I want to define prompts at varying difficulty levels to benchmark AI performance with and without RAG.

Easy

Generate a random MAC address for host jm-rag and assign it to 192.168.10.125 on the LAN.
Forward port 22 to host sshbastion.domain.com (where sshbastion is a host on the LAN).

Medium

Create a new network JM-WORK with CIDR 192.168.11.0/24. Follow up with:
- Block all traffic between it and other networks. No host outside JM-WORK can reach any host inside it.
- Assign VLAN tag 11 to network JM-WORK.
Given a WireGuard config, create a wg10 tunnel. Provide a command to verify the interface is up.

Hard

Create a new network REMOTE-NET with CIDR 192.168.12.0/24 using wg10 as the gateway. Configure all routes and firewall rules to allow traffic to and from the remote network. Assume the remote end is a simple LAN with CIDR 192.168.2.0/24.
Use the supplied config and apply changes (e.g., from the examples above) in a staging environment -- VMs, docker-compose, k3s, whatever works. Write tests to validate the new functionality and execute them in staging. Without RAG, the AI presumably would not have correct data to do any of this. This is fundamentally an integration problem.

RAG Pipeline Plan

VyOS publishes their documentation on GitHub as RST files. From a quick glance it is mostly well structured.

I want to build a RAG pipeline using local and commercial models to:

Identify prompts the AI fails to answer without help.
Check whether providing VyOS documents along with the prompt improves the response -- whether or not the baseline response was already correct.

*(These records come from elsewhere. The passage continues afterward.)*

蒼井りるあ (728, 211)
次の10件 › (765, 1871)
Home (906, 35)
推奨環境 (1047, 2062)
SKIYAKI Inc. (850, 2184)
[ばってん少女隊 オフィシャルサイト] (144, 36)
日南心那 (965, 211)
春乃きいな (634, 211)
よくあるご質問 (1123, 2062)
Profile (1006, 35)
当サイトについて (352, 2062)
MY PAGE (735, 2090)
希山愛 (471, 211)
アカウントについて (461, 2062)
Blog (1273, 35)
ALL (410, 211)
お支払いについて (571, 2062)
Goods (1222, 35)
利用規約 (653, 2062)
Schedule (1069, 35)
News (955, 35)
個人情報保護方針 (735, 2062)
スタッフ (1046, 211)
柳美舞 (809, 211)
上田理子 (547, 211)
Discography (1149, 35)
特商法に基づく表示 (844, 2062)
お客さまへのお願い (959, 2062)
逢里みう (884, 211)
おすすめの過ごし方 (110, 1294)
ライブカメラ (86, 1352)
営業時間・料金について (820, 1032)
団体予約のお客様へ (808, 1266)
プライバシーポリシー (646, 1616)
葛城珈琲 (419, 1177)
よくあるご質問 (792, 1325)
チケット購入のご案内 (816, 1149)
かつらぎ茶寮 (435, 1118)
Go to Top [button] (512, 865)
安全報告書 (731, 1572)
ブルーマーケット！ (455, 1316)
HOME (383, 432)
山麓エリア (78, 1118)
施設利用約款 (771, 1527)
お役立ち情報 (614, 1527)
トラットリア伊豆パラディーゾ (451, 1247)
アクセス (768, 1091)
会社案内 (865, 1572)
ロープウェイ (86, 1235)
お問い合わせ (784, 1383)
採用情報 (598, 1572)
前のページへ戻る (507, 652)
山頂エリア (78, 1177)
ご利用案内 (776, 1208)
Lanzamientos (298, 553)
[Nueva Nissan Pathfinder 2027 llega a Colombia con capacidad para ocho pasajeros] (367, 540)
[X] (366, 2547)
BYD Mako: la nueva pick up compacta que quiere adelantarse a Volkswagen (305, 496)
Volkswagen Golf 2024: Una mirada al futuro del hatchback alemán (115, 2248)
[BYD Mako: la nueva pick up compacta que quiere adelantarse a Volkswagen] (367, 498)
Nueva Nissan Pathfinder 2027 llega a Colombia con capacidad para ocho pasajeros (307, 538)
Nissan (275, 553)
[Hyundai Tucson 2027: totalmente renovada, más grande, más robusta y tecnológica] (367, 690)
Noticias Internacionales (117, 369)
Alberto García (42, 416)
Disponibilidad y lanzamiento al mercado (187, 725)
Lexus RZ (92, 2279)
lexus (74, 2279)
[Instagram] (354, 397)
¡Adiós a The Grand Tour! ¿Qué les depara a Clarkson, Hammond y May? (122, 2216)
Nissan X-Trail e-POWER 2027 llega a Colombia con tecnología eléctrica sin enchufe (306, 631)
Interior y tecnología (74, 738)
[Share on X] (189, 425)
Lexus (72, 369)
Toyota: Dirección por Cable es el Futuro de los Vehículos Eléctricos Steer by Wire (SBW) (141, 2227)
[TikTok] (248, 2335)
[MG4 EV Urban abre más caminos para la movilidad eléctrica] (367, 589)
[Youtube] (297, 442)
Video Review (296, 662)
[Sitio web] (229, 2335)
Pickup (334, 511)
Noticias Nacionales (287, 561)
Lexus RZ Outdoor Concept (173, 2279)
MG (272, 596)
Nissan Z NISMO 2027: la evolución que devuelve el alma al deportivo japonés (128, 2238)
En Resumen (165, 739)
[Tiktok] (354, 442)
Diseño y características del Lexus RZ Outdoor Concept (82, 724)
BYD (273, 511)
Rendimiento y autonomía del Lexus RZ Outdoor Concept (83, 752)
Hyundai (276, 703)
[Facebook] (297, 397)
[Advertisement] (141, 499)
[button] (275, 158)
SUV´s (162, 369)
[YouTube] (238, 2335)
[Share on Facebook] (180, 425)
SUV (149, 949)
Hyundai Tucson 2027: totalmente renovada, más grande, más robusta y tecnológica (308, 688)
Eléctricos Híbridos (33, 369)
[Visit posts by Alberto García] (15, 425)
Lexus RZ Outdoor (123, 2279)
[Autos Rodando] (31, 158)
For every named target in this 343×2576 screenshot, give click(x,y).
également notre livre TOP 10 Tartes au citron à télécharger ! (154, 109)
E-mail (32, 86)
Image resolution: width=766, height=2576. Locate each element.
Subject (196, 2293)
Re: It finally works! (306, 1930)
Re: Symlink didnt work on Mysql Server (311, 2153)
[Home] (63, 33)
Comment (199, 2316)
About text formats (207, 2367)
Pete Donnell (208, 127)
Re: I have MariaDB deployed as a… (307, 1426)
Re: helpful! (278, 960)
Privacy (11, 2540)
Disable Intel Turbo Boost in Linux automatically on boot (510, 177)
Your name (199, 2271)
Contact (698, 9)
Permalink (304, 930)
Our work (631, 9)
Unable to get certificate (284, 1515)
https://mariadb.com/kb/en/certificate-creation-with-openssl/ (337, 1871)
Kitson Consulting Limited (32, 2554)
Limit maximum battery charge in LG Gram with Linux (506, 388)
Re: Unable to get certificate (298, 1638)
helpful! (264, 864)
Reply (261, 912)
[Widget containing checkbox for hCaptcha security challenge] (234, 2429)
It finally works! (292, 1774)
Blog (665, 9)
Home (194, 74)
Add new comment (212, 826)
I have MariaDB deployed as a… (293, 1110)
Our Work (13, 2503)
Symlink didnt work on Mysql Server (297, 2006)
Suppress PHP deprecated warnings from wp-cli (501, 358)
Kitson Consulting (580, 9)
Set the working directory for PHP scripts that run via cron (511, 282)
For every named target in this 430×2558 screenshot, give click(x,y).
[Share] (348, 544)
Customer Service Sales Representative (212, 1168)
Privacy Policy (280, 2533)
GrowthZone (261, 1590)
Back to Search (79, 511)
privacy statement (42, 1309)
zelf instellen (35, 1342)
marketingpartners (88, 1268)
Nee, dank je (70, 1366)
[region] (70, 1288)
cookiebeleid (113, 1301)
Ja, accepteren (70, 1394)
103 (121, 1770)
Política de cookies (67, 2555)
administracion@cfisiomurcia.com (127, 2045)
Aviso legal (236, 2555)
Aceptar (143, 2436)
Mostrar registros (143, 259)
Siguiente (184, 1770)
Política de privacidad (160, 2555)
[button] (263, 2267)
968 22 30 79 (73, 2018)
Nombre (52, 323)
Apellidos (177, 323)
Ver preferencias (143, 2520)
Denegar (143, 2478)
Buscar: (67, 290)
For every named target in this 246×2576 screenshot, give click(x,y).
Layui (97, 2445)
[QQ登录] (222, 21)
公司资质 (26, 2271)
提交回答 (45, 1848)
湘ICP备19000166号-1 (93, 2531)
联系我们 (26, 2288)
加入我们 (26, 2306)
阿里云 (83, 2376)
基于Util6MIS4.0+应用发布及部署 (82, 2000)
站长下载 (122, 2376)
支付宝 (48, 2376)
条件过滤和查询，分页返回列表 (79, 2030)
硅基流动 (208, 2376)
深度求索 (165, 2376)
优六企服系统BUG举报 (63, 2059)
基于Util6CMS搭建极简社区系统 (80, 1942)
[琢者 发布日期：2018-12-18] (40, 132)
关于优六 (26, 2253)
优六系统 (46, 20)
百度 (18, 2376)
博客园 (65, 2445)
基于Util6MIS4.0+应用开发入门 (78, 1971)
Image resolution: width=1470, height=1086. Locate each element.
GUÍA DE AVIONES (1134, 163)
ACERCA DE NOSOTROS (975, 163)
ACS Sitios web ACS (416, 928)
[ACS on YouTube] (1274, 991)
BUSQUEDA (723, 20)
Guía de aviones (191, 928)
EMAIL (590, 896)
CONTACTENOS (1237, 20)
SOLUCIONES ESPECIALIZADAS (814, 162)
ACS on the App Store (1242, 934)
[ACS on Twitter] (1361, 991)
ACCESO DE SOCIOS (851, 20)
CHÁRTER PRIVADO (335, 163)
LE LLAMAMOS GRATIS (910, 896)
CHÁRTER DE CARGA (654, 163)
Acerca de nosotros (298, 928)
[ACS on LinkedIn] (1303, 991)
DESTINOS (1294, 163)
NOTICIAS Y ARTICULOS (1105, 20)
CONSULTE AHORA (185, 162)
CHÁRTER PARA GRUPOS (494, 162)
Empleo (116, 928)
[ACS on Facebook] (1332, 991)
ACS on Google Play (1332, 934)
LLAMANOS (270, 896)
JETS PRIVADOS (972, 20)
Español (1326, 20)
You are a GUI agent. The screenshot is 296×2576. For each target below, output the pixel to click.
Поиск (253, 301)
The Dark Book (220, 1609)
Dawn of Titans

On initially correct responses (without RAG), I do not want to turn a valid answer into an invalid one by supplying wrong, irrelevant, or badly processed information. Checking for regressions matters. If the AI answers a prompt correctly on its own and then fails when given additional context, that invalidates your methodology (at least partially).

Chunking and Indexing

Chunk the entire VyOS documentation into block documents.
Store them in a vector database -- or any database that supports retrieval of relevant blocks given a query.
Defining "relevant" is expected to be hard, but the requirement is loose to start. Early on, I can separate the task of retrieving documents (rules, heuristics, etc.) from the task of using retrieved information in the model. I can even have a human or the AI in the loop for triage.

Retrieval Strategy

Define a framework for querying the database in a way that lets me assess results before automating.
I probably cannot do a single vector search on a long compound prompt like "define a VPN interface using WireGuard with a DNS endpoint for the remote peer, and use it as a gateway for a new net with these properties" -- it will latch on to too many things. Instead, I can split the query into focused search terms: "WireGuard interface," "DNS address for WireGuard," "set up new network," "configure gateway of network." The usage would have to be intentional when prompting. I do not think that is a bad thing.
Ranking problems -- I doubt the vector DB results will come back well ordered. A chunk that happens to be a header with the exact text "set up new network" would always rank as the best match for that query, but lower-ranked documents might be more relevant. I want to find mitigating solutions. One idea: the AI keeps probing the document DB until the matches are clearly drifting from the original question. For instance, when searching for "configuring WireGuard," iteratively evaluate retrieved documents until the first one the AI judges as "not relevant." Tell the AI to use exactly that criterion.
Embedding models -- what models do I need for embeddings? How much does the choice matter? Performance tradeoffs, memory usage.
Ranking validation -- for lack of a better idea, send the top 10--20 retrieved documents to a strong model (at the time of writing, Claude Opus 4.6) and ask whether the ranking is valid. How exactly to frame that question is TBD.

The Pipeline

A Python program that:

Receives a prompt, possibly with some expected structure.
In a loop or simple sequence, retrieves documents from the vector DB.
Constructs a final prompt to feed to the AI -- including back-and-forth with the user if the AI needs to clarify.
Returns the response to the user.

Existing Frameworks

This section was written by Claude Opus 4.6 (GitHub Copilot, April 2026). It surveys open-source RAG frameworks that are free to use for learning and production.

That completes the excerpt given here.